Peter Härtling, 1933 in Chemnitz geboren, wuchs in Sachsen, Mähren, Österreich und Württemberg auf. In dem Bestreben, sich dem direkten Zugriff der Nazis zu entziehen, floh die Familie am Ende des Zweiten Weltkriegs mit vielen Zwischenstationen Richtung Westen. Sein Vater, ein Rechtsanwalt, geriet jedoch in russische Gefangenschaft und starb dort im Juni 1945. Seine Mutter beging wenige Wochen nach Erhalt der Nachricht 1946 Selbstmord. So wuchs der 13-Jährige bei seiner Großmutter und zwei Tanten auf. Zu Beginn seiner beruflichen Laufbahn stand die journalistische Mitarbeit bei verschiedenen Zeitschriften, unter anderem als literarischer Redakteur und später als Mitherausgeber der Zeitung »DER MONAT«. Von 1967 war er als Cheflektor und schließlich von 1968 bis 1973/74 als Sprecher der Geschäftsführung für den S. Fischer Verlag tätig. Immer wieder engagierte er sich überparteilich für die von ihm unterstützten politischen Vorstellungen und übernahm seit den 1980er Jahren Gastdozenturen an Hochschulen.
1953 debütierte Peter Härtling mit dem Gedichtband »poeme und songs«. Die Liste seiner bis heute erschienenen Gedichte, Aufsätze und Kinderromane ist lang, ebenso wie die Zahl der ihm verliehenen Literaturpreise. Sein Interesse an Menschen und deren Geschichten bildet gemeinsam mit den Erfahrungen seiner Kindheit und insbesondere dem traumatischen Verlust seiner Eltern die Grundsteine seines literarischen Schaffens. Einsamkeit, Ausgrenzung und Fremdsein, aber auch Zivilcourage und Empathie für den Mitmenschen ziehen sich leitmotivisch durch sein Werk. »Ich glaube, dass man Kindern alles zumuten kann – jedes Thema wie Tod, Liebe, Trauer, Hass usw. –, man muss es nur so schreiben, dass es nicht über ihre Köpfe hinweggeht oder dass es sie verletzt«, begründet Peter Härtling 1998 rückblickend im Interview mit dem Bayerischen Rundfunk seine Motivation, 1973 in »Das war der Hirbel« das zu jener Zeit in der Kinderliteratur tabuisierte Thema geistiger Behinderung aufzugreifen. In seinem aktuellen Kinderbuch »Paul, das Hauskind« (2010) erzählt der Autor aus der Perspektive seines Protagonisten Paul von dessen Vernachlässigung durch seine Eltern. Die Verantwortung für die großen und kleinen Alltagssorgen des einsamen und wütenden 13-Jährigen übernehmen die Mitglieder der Hausgemeinschaft, in der Paul aufwächst, wenngleich alle Beteiligten dabei die Grenzen dieser Fürsorge erkennen müssen. Differenziert hält der Autor hier ein Plädoyer dafür, ein Bewusstsein für das tägliche Leiden von Kindern hinter den Kulissen der Wohlstandsgesellschaft zu entwickeln.

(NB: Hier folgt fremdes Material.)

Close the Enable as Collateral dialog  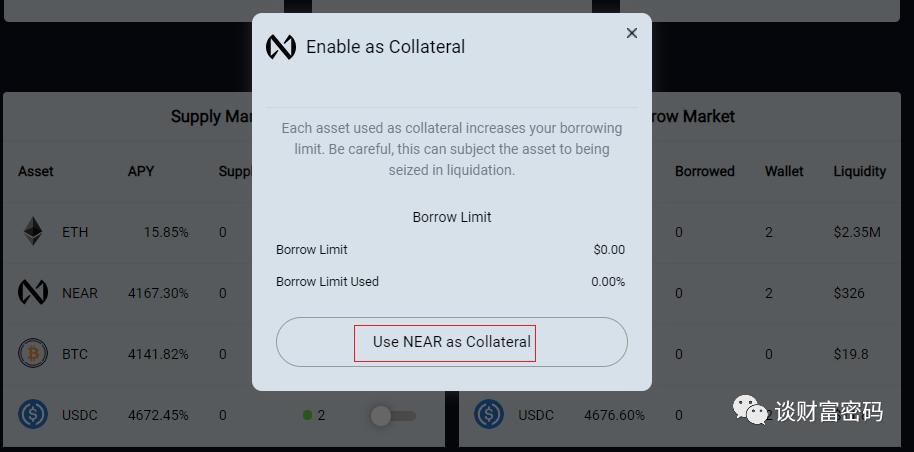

Peter Härtling erhielt für sein kinderliterarisches Gesamtwerk unter anderem 2001 den Sonderpreis des Deutschen Jugendliteraturpreises und 2011 den Großen Preis der Deutschen Akademie für Kinder- und Jugendliteratur e. V. Er lebt als freier Schriftsteller in Walldorf bei Frankfurt a. M.